| RECORDS SUPPLIED |
====
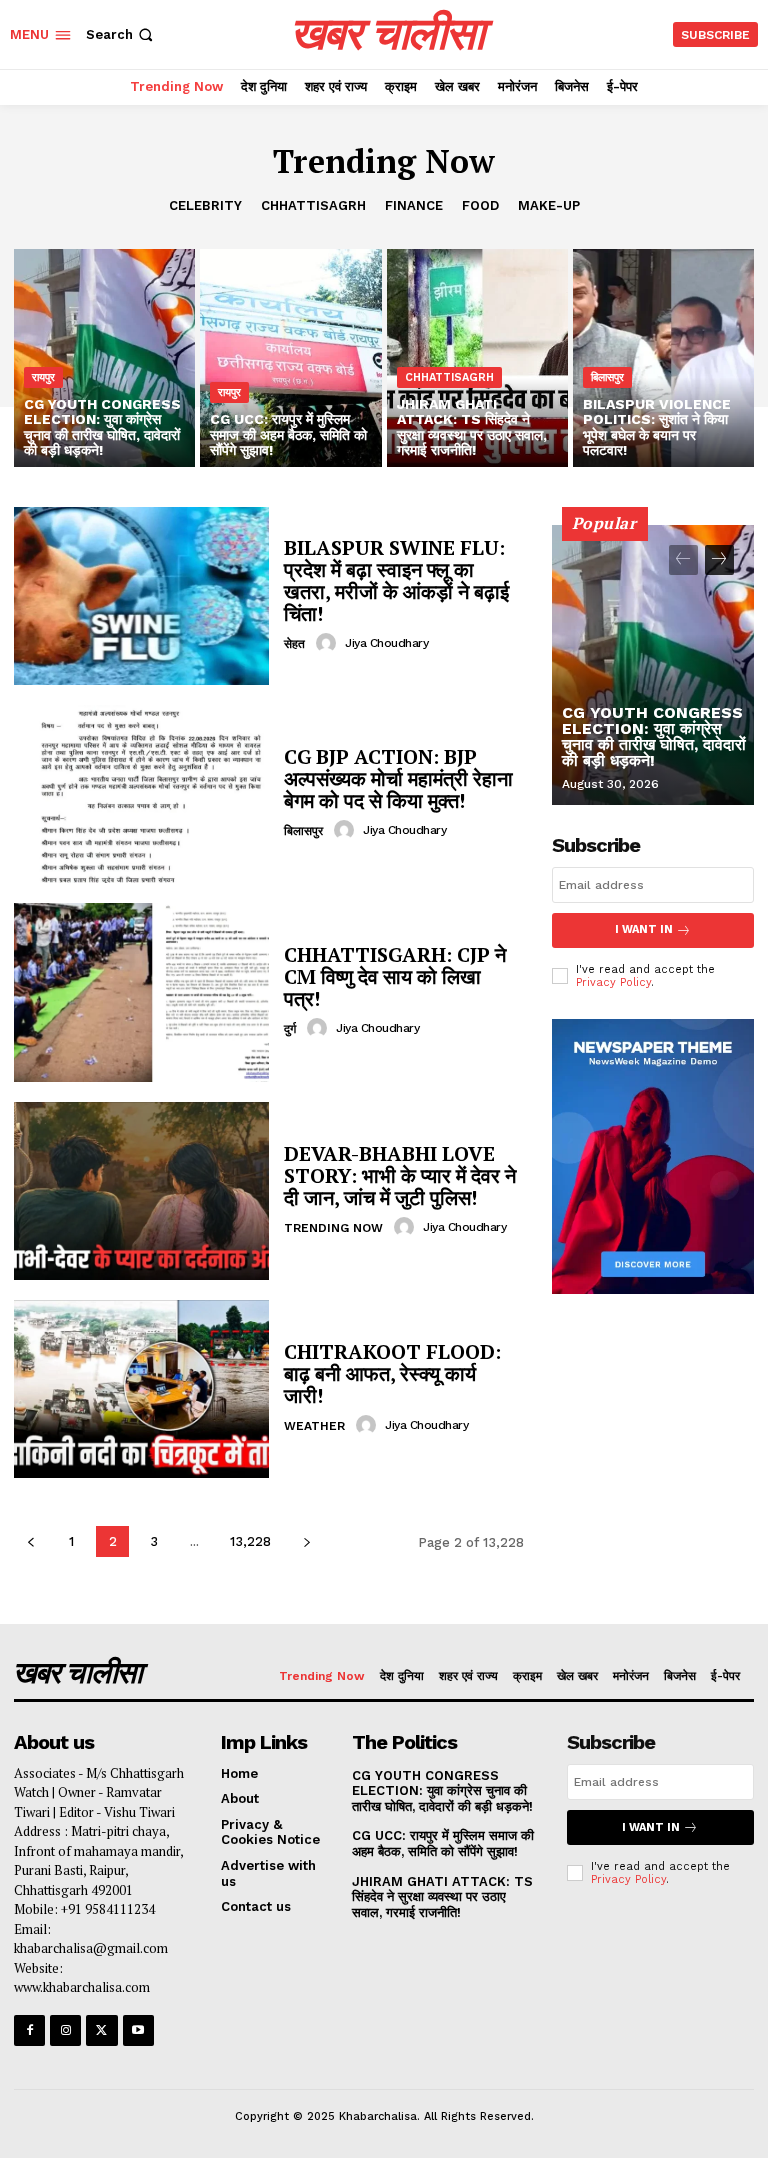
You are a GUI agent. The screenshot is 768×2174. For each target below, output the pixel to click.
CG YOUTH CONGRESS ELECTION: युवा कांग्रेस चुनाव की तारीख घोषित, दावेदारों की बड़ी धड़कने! (654, 736)
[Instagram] (65, 2030)
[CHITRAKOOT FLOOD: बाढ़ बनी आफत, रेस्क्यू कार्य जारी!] (141, 1389)
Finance (414, 205)
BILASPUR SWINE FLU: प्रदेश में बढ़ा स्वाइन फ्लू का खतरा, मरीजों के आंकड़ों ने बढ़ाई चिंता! (396, 580)
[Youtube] (138, 2030)
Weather (314, 1426)
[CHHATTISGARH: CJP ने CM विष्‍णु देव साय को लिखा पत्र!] (141, 992)
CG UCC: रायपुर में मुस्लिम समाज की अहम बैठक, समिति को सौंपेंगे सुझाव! (443, 1843)
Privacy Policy (613, 982)
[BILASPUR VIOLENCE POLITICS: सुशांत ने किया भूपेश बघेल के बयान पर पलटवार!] (663, 358)
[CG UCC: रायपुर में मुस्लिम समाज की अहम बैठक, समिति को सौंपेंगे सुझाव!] (290, 358)
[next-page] (306, 1541)
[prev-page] (30, 1541)
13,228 (250, 1541)
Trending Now (333, 1228)
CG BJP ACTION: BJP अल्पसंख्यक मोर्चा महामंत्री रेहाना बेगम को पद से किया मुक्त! (398, 778)
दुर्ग (290, 1029)
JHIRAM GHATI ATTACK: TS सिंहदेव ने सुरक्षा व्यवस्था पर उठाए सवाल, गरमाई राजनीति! (442, 1897)
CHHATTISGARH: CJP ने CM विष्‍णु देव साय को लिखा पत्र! (395, 976)
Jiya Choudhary (386, 643)
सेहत (294, 644)
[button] (121, 34)
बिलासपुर (607, 377)
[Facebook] (29, 2030)
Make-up (549, 205)
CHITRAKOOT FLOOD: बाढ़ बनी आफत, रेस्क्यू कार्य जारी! (392, 1373)
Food (480, 205)
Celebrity (205, 205)
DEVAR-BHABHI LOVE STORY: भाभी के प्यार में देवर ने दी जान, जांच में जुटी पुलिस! (400, 1175)
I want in (644, 929)
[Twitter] (101, 2030)
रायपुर (43, 377)
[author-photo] (329, 643)
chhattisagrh (313, 205)
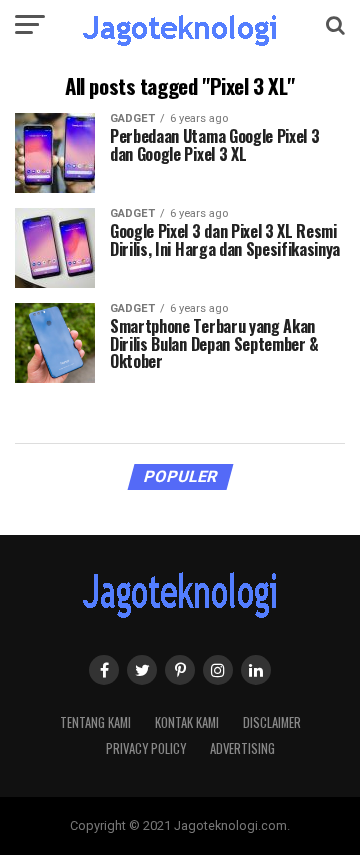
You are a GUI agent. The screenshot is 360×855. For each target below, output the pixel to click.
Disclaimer (272, 722)
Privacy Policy (146, 748)
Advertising (242, 748)
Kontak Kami (187, 722)
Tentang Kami (95, 722)
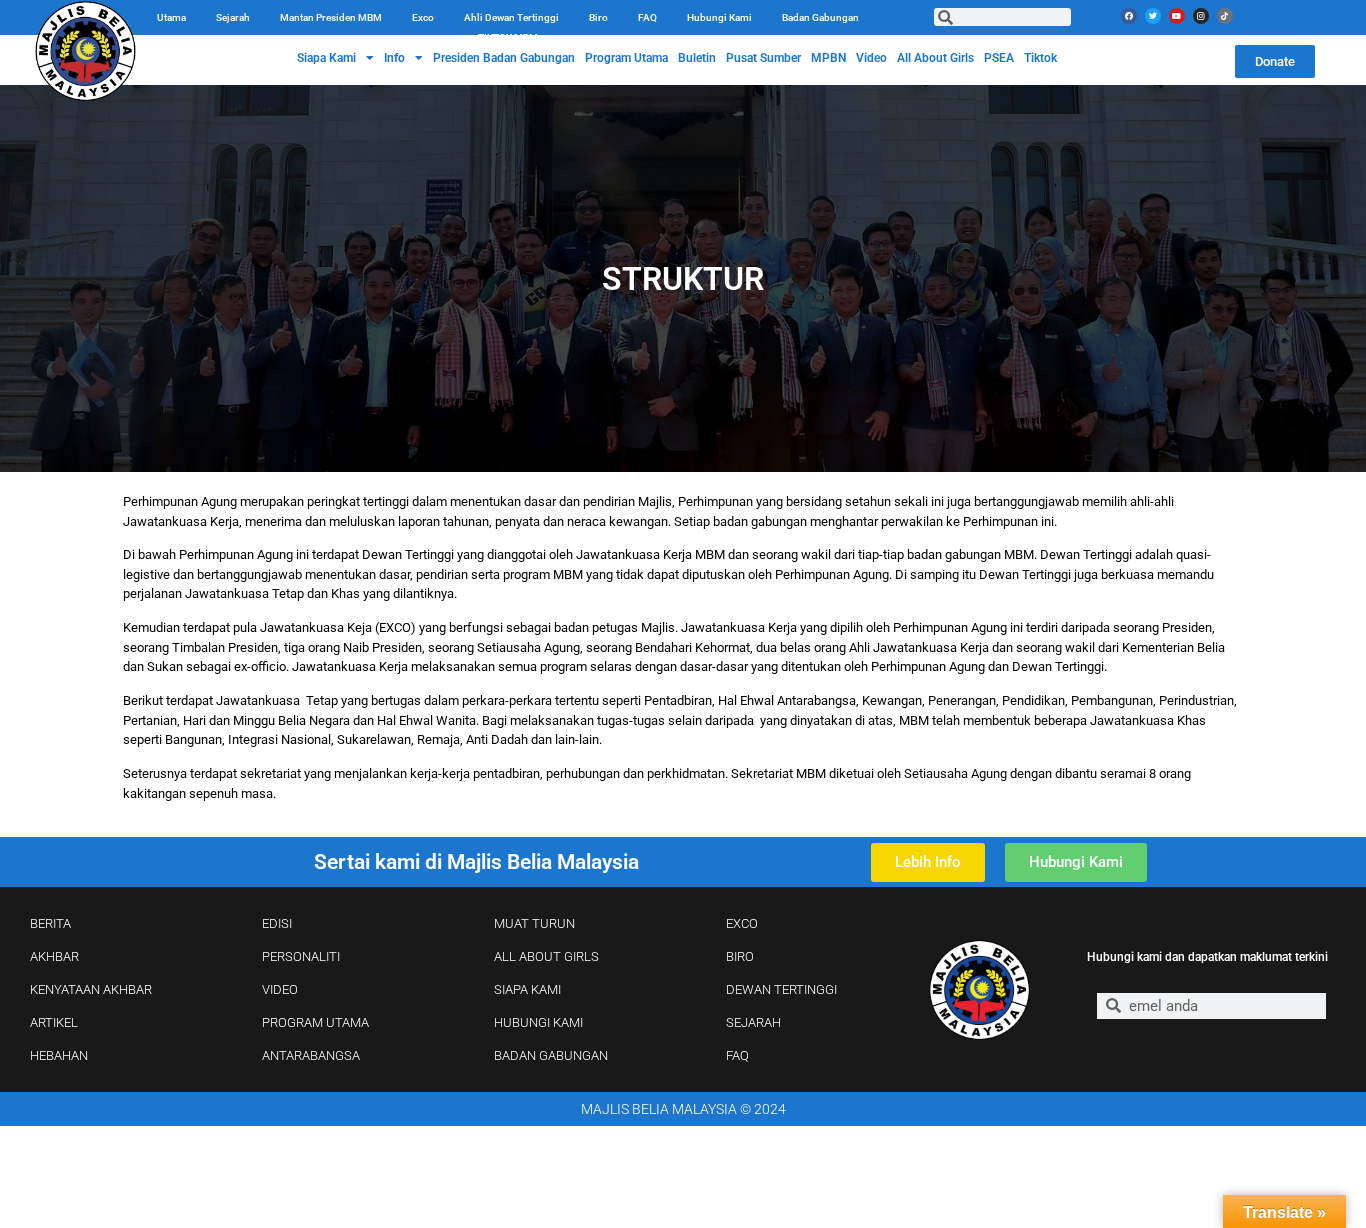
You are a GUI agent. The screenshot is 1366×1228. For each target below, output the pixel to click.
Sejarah (233, 17)
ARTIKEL (54, 1022)
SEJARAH (753, 1022)
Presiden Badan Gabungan (504, 58)
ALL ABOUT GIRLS (546, 956)
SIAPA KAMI (527, 989)
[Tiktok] (1225, 16)
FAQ (647, 17)
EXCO (742, 923)
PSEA (999, 58)
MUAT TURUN (534, 923)
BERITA (50, 923)
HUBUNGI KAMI (538, 1022)
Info (394, 58)
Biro (598, 17)
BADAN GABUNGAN (551, 1055)
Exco (423, 17)
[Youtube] (1177, 16)
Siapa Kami (326, 58)
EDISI (277, 923)
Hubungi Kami (719, 17)
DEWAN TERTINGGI (781, 989)
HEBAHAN (59, 1055)
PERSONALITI (301, 956)
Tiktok (1040, 58)
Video (871, 58)
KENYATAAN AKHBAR (91, 989)
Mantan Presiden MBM (331, 17)
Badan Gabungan (820, 17)
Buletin (697, 58)
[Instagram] (1201, 16)
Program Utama (626, 58)
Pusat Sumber (763, 58)
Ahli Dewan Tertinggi (511, 17)
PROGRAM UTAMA (315, 1022)
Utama (171, 17)
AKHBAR (54, 956)
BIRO (740, 956)
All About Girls (935, 58)
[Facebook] (1129, 16)
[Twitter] (1153, 16)
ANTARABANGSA (311, 1055)
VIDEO (280, 989)
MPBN (828, 58)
====
| WHAT YOU NEED TO DO |
Set down the data above verbatim, omitting every image.

| RESPONSE BOX |
You are a GUI agent. The screenshot is 768×2174. For each target below, output the pixel to click.
CG YOUTH CONGRESS ELECTION: युवा कांग्रेस चुनाव की तारीख घोषित, दावेदारों की बड़ी धड़कने! (654, 736)
[Instagram] (65, 2030)
[CHITRAKOOT FLOOD: बाढ़ बनी आफत, रेस्क्यू कार्य जारी!] (141, 1389)
Finance (414, 205)
BILASPUR SWINE FLU: प्रदेश में बढ़ा स्वाइन फ्लू का खतरा, मरीजों के आंकड़ों ने बढ़ाई चिंता! (396, 580)
[Youtube] (138, 2030)
Weather (314, 1426)
[CHHATTISGARH: CJP ने CM विष्‍णु देव साय को लिखा पत्र!] (141, 992)
CG UCC: रायपुर में मुस्लिम समाज की अहम बैठक, समिति को सौंपेंगे सुझाव! (443, 1843)
Privacy Policy (613, 982)
[BILASPUR VIOLENCE POLITICS: सुशांत ने किया भूपेश बघेल के बयान पर पलटवार!] (663, 358)
[CG UCC: रायपुर में मुस्लिम समाज की अहम बैठक, समिति को सौंपेंगे सुझाव!] (290, 358)
[next-page] (306, 1541)
[prev-page] (30, 1541)
13,228 (250, 1541)
Trending Now (333, 1228)
CG BJP ACTION: BJP अल्पसंख्यक मोर्चा महामंत्री रेहाना बेगम को पद से किया मुक्त! (398, 778)
दुर्ग (290, 1029)
JHIRAM GHATI ATTACK: TS सिंहदेव ने सुरक्षा व्यवस्था पर उठाए सवाल, गरमाई राजनीति! (442, 1897)
CHHATTISGARH: CJP ने CM विष्‍णु देव साय को लिखा पत्र! (395, 976)
Jiya Choudhary (386, 643)
सेहत (294, 644)
[button] (121, 34)
बिलासपुर (607, 377)
[Facebook] (29, 2030)
Make-up (549, 205)
CHITRAKOOT FLOOD: बाढ़ बनी आफत, रेस्क्यू कार्य जारी! (392, 1373)
Food (480, 205)
Celebrity (205, 205)
DEVAR-BHABHI LOVE STORY: भाभी के प्यार में देवर ने दी जान, जांच में जुटी पुलिस! (400, 1175)
I want in (644, 929)
[Twitter] (101, 2030)
रायपुर (43, 377)
[author-photo] (329, 643)
chhattisagrh (313, 205)
You are a GUI agent. The screenshot is 360×855. For each target below, output the pixel to click.
Disclaimer (272, 722)
Privacy Policy (146, 748)
Advertising (242, 748)
Kontak Kami (187, 722)
Tentang Kami (95, 722)
You are a GUI agent. The screenshot is 1366×1228. For each target below, output the pixel to click.
Sejarah (233, 17)
ARTIKEL (54, 1022)
SEJARAH (753, 1022)
Presiden Badan Gabungan (504, 58)
ALL ABOUT GIRLS (546, 956)
SIAPA KAMI (527, 989)
[Tiktok] (1225, 16)
FAQ (647, 17)
EXCO (742, 923)
PSEA (999, 58)
MUAT TURUN (534, 923)
BERITA (50, 923)
HUBUNGI KAMI (538, 1022)
Info (394, 58)
Biro (598, 17)
BADAN GABUNGAN (551, 1055)
Exco (423, 17)
[Youtube] (1177, 16)
Siapa Kami (326, 58)
EDISI (277, 923)
Hubungi Kami (719, 17)
DEWAN TERTINGGI (781, 989)
HEBAHAN (59, 1055)
PERSONALITI (301, 956)
Tiktok (1040, 58)
Video (871, 58)
KENYATAAN AKHBAR (91, 989)
Mantan Presiden MBM (331, 17)
Badan Gabungan (820, 17)
Buletin (697, 58)
[Instagram] (1201, 16)
Program Utama (626, 58)
Pusat Sumber (763, 58)
Ahli Dewan Tertinggi (511, 17)
PROGRAM UTAMA (315, 1022)
Utama (171, 17)
AKHBAR (54, 956)
BIRO (740, 956)
All About Girls (935, 58)
[Facebook] (1129, 16)
[Twitter] (1153, 16)
ANTARABANGSA (311, 1055)
VIDEO (280, 989)
MPBN (828, 58)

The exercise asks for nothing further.